Text:
_ _ _ _ _

At the Roots of Methodism: Wesley ranks among top Britons
1/16/2003 News media contact: Tim Tanton · (615) 742-5470 · Nashville, Tenn. NOTE:
This is a regular feature on Methodist history prepared especially for
distribution by United Methodist News Service. An artist's rendering of
John Wesley is available at http://umns.umc.org/photos/headshots.html. A UMNS Feature By John Singleton* Plans
to mark the 300th anniversary of the birth of John Wesley, the founder
of the Methodist movement, have received a boost on the Anglo-Methodist
side of the Atlantic. Late last year, a major BBC poll to find the
"Greatest Britons" of all time saw Wesley come in at No. 50 in the top
100 names. In the run-up to the start of a significant year for
Methodism, this indicated that Wesley's reputation as a great religious
leader might actually enjoy much wider recognition than many of us had
assumed. And, hopefully, by the end of 2003 - in Britain, America and
all countries with a Methodist presence - Wesley's name will enjoy even
greater significance. Born at Epworth, Lincolnshire, on June 17,
1703, Wesley was the 15th child of Susannah and the Rev. Samuel Wesley,
a clergyman of the Church of England like his father and grandfather
before him. Susannah was the daughter of Samuel Annesley, an expelled
Puritan often styled "the St. Paul of Nonconformity."

_ _ _ _ _

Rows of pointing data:
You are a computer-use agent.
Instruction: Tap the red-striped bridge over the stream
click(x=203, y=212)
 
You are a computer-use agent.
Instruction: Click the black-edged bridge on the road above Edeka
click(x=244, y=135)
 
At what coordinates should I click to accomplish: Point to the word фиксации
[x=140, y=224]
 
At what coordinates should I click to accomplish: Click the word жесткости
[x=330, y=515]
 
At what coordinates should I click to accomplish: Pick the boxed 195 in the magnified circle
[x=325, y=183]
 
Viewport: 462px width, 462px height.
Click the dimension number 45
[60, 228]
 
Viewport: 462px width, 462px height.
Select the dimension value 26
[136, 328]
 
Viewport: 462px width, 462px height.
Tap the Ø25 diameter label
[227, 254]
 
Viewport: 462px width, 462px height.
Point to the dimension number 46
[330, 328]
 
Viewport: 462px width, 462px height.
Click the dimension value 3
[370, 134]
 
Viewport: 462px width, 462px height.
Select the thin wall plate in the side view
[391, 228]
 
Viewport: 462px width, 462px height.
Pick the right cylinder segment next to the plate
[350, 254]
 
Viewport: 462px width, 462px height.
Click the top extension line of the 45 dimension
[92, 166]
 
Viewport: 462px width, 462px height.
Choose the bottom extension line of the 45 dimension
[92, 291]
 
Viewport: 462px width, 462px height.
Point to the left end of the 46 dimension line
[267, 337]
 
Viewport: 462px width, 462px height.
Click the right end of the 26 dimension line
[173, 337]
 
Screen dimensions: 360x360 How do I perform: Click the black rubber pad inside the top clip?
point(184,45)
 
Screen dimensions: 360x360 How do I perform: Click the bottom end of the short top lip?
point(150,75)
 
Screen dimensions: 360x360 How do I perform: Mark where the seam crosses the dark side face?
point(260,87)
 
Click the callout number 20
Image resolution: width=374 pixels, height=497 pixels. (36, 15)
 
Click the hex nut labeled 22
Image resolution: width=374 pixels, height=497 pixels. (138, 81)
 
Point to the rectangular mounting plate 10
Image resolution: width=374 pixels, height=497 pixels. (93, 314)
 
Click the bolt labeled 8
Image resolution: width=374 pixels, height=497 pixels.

_ _ _ _ _

Stated exercise:
Extend the feature on John Wesley past its last sentence with the next part of the article. None of the data is required here.

Output of the exercise:
It was in
1709 that, as an infant, John was saved from a fire that destroyed the
Epworth Rectory. The dramatic rescue convinced his mother that God must
have special work cut out for him. She described her son, biblically, as
"a brand plucked from the burning." During early boyhood, he
was educated at home by his remarkable and intellectually gifted mother
who, by all accounts, was also something of a disciplinarian. And
although he was brought up during some lean times - his father once even
being imprisoned for debt - the young John is said to have lived within
a happy family atmosphere.
At age 10, he left Lincolnshire to
become a "sponsored" boarder at Charterhouse School in London, later
leaving at age 17 for Oxford, where he spent six years as a student at
university. Following in the footsteps of his father, he decided to
become an Anglican priest and was ordained in 1728.
While at
Oxford, he and his brother, Charles, became involved in what was
sneeringly known by some fellow students as the "Holy Club," the "Bible
Moths" or … the "Methodists." This was a small group of like-minded
students who regularly met to study the Bible and pray. They also showed
a practical concern for the poor and were involved in visiting
prisoners and distributing relief to destitute families.
In
1735, John and Charles sailed to Georgia in America, where John served
as a parish priest in Savannah and was keen to be a missionary to the
Indians. But coupled with a disastrous romance (the first of at least
three during his lifetime), the enterprise did not seem to work out, and
he returned to England in 1738. Years later, he was to have a profound
influence upon the spread of Methodism to America.
An experience
from his American visit that did have far-reaching consequences was his
contact with the religious group known as the Moravians. This began
during his outward voyage on the "Simmonds" when, during a ferocious
storm, Wesley was enormously impressed by the courage and steadfast
faith of these German families while everyone around them was fearing
for their lives.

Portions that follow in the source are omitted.